* [Consignes]
1: Dans l'article sur Aurion et Kiro'o Games, expliquez en une à trois phrases pourquoi Olivier a réalisé dès 2002 une version non professionnelle du jeu à partir d'images d'autres jeux.
2: Selon l'article sur Aurion et Kiro'o Games, que signifie le mot « Kiro'o » en swahili ?
3: Poursuivez l'article sur Aurion et Kiro'o Games à partir de l'endroit où il s'arrête.

* [Extrait de la page]
###
Afrique & Jeux vidéos : Aurion par Kiro’o Games

Afrique & Jeux vidéos : Aurion par Kiro’o Games

Le jeu vidéo change et connait une période d’abondance et de qualité sans précédent. L’ampleur prise par de petites productions à travers des plateformes comme Steam, et de plus en plus sur consoles, permet à une nouvelle vague d’artistes d’émerger à l’international. Nous connaissons les succès du suédois Jonatan Soderström (Hotline Miami), du tchèque Jakub Dvorský (Machinarium) ou de l’espagnol Carlos Coronado (Mind : Path to Talamus). Il faudra maintenant compter sur Guillaume Olivier Madiba, l’homme derrière Kiro’o, “vision spirituelle” en swahili, un studio indépendant de production de jeux vidéos dont la plus grande particularité est d’être implanté au Cameroun. L’Afrique du jeu vidéo est en effet trop méconnue, ainsi la sortie prochaine de l’ambitieux AURION : LEGACY OF THE KORI-ODAN est une excellente occasion d’interroger l’équipe responsable de son développement et d’en tirer peut-être quelques enseignements.

Qui est Guillaume Olivier Madiba et surtout d’où lui vient son envie incroyable?

Guillaume Olivier MADIBA est le CEO de Kiro’o Games et en est le Lead Project (Chef de Projet). Pour lui, Kiro’o était un rêve d’enfant et sa matérialisation n’a pas été si évidente. Pour la petite histoire, c’est à quatorze ans, après avoir achevé de jouer à Final Fantasy VII pour la 6e fois, que lui est venue l’idée de créer un jeu vidéo. Il s’est mis à imaginer une suite de la saga Final Fantasy dans un univers africain. C’est au bout de sept années passées à l’Université qu’Olivier obtient sa licence en Informatique (option Programmation et Génie Logiciels). En 2008, il crée MADIA (aujourd’hui MADIA SARL) avec un ami Patrick MAMIA. Cette entreprise offre des solutions informatiques à des sociétés et particuliers. Madia lui a apporté de l’expérience en termes de management. A côté de ceci, il a acquis de l’expérience en rédaction de scénario notamment grâce à son ouvrage Jour et Nuit paru en 2009. Petit à petit, Olivier réunissait les éléments qui devaient lui être utiles à la mise sur pied du studio Kiro’o Games. Et en Décembre 2013, après environ dix années de peaufinage du projet, ce dernier a vu le jour, au grand bonheur d’Olivier et de tous les personnes qui y ont cru.

Le projet Aurion remonte déjà à 2002, quelle est sa genèse?

Comme nous le disions précédemment, l’idée de créer Aurion est partie d’un rêve d’enfant. Dès 2002, Olivier a commencé à travailler sur le jeu (avec quelques amis de fac) et a produit une version non-professionnelle en prenant des images d’autres jeux. Le but était d’avoir des retours sur les mécaniques du jeu (gameplay) et la mise en scène (scénario). L’avis des différents joueurs, plutôt positif, a motivé encore plus Olivier à ne pas abandonner son projet. Et suite aux nombreuses expériences acquises (management, programmation, rédaction, etc.), le projet Kiro’o a pu décoller et Aurion est en développement depuis Décembre 2013.
###
* [Contenu des données]
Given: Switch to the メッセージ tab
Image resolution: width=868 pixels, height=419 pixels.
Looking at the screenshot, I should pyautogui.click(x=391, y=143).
###
* [Réponses aux consignes]
1: Cette version devait lui permettre d'obtenir des retours sur les mécaniques du jeu (gameplay) et sur la mise en scène (scénario). Les avis des joueurs, plutôt positifs, l'ont ensuite encore davantage motivé à ne pas abandonner son projet.

2: Il signifie « vision spirituelle ».

3:
Voici une vidéo retraçant ces 10 ans de parcours :

Aurion semble marquer un tournant dans l’histoire du jeu vidéo car on y sent de manière inédite un savoir faire, un terroir d’Afrique centrale, qu’en pensez vous?

Kiro’o Games est le premier studio de jeu vidéo dans la région Afrique Centrale. Le fait d’occuper cette première place est déjà susceptible d’attirer des curiosités. Aussi, Aurion est à notre connaissance le premier jeu vidéo pour PC et consoles développé en Afrique. À ce niveau, les les enjeux et défis sont encore plus importants. Nous pensons que le droit à l’échec n’est pas permis, notre savoir-faire doit être irréprochable. Du moins, nous devons tout donner afin qu’Aurion soit à la hauteur des résultats espérés.

Vous avez une véritable volonté de distraire accompagnée d’un fort respect pour les traditions, comme une mise en lumière de la culture africaine à travers l’histoire, les décors et les personnages d’Aurion, parlez nous de vos inspirations.

Nos inspirations proviennent de notre vie quotidienne, de notre histoire, de contes et de légendes africains que nous avons lus, bref, de notre culture. C’est au final des scenarii de vie que nous imaginons par l’intermédiaire du jeu vidéo en se basant sur notre background culturel. Nous nous demandons par exemple ce que serait le rôle de l’Afrique dans ce monde fantastique ; Comment serait la technologie? Y aurait-il autant de conflits? Et vous verrez que cette source d’inspiration nous permet de mettre en exergue des valeurs telles que l’amour, la persévérance, la détermination, la solidarité, etc. qui sont très ancrées dans nos traditions, us et coutumes.

Vous semblez également vouloir passer un message positif et sain aux jeunes, n’est ce pas?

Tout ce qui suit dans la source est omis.